Babam kanserin dördüncü evresindeydi ve kansere yenik düştü. Babam vefat ettikten sonra annemize sarıldık, beş evladı olarak. O, bizim en değerli hazinemiz. O hazine ki ikinci kez hayattan kopup gidiyordu. Yine mayın tarlası, yine bir sarsıntı. Yani bir sınavın içindeydik annemle ben. Bu seferki sarsıntının ismi kalp krizi idi. Ben annemi ilk defa öyle görüyordum. Hani demiştim ya hayatımız pamuk ipliğine bağlı diye. Bir önceki gün hiçbir şeyi olmayan kadın, ertesi gün göğüs kafesini tutarak yataktan öyle bir fırlıyor ki ben de onunla beraber. Salı günü bayram bitmiş, cumartesi zehir olmuştu adeta bizim için. Kardeşlerim apar topar ambulans çağırıp hastaneye götürdüler annemi. Ve acilen anjiyografiye aldılar.
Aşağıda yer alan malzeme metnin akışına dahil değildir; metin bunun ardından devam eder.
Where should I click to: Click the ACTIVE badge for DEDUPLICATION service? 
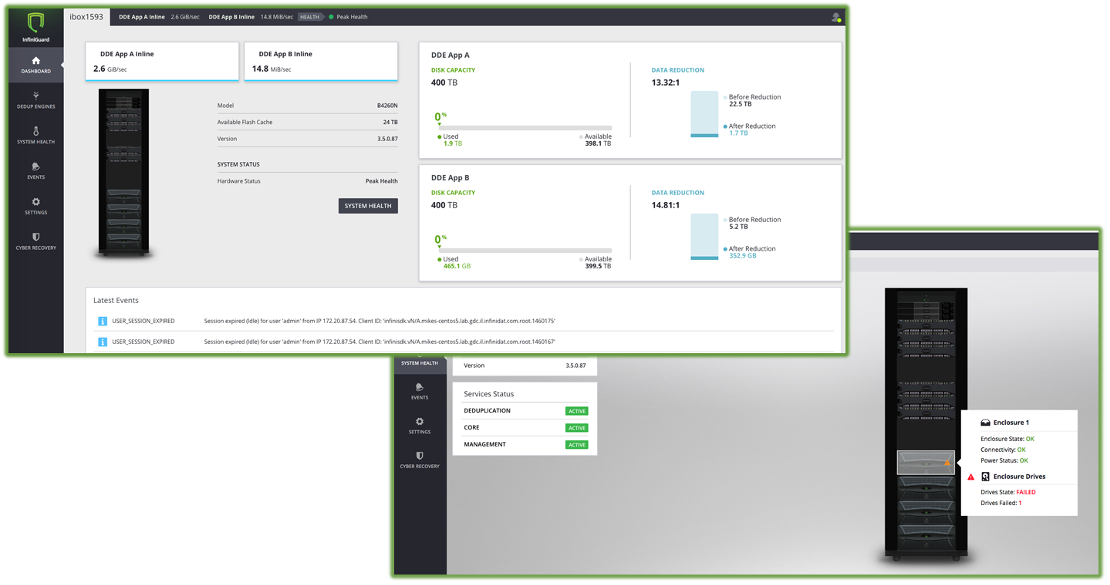[577, 411]
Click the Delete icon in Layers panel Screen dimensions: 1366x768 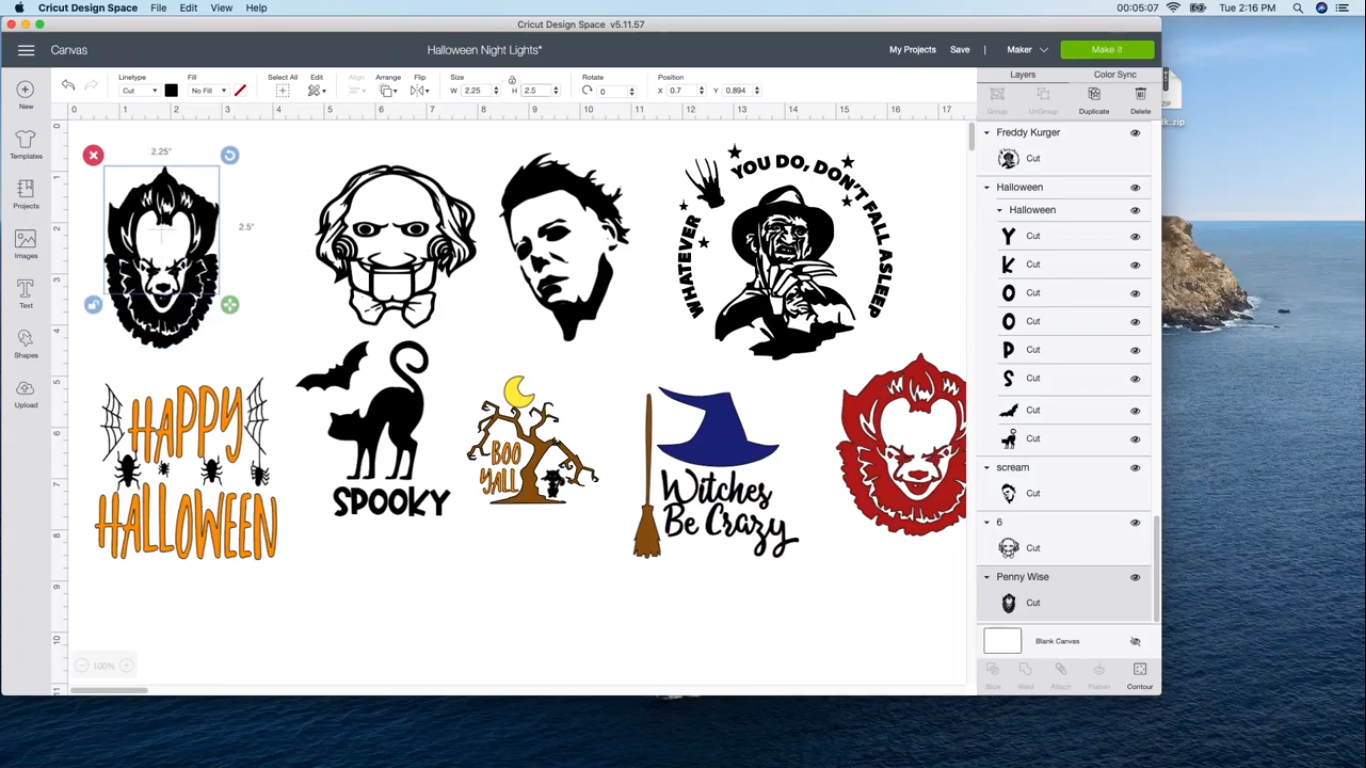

Ben evde, bizimkiler ise hastanede bekliyorlardı. Anjiyo olduktan sonra annem yoğun bakıma alındı ve orada hastanın yanına ziyaretçi almıyorlardı. Annemin bilinci yerindeydi çok şükür. Aile bireyleri birkaç telefon numarası bırakıp eve  gelmişlerdi. Bu noktada değerli doktorlarımızdan naçizane  bir ricam olacak. Annem Sakarya Eğitim ve Araştırma Hastanesi'ne götürüldü ve orada anjiyo oldu. Ne kadar istesek de annem hakkında bir açıklama yapılmadı ve biz aile bireyleri olarak kendi imkanlarımızla bilgi edindik.  Doktorlarımızdan rica da bulunuyorum, lütfen hastalarımız hakkında bir açıklama yapmalılar. Ben en az polislik mesleği kadar doktorluk mesleğini de seviyorum ve değer veriyorum. Sonuçta biz doktorlarımıza canımızı emanet ediyoruz. Sevdiklerimiz de bizleri hastanede bekliyorlar ve siz doktorlardan da bir açıklama bekliyorlar. O yüzden yazımda bu noktaya da değinmek istedim. Bütün doktorlarımıza saygılarımı ve de teşekkürlerimi gönderiyorum. Sonrasında annem, Allah'ıma binlerce şükürler olsun eve döndü.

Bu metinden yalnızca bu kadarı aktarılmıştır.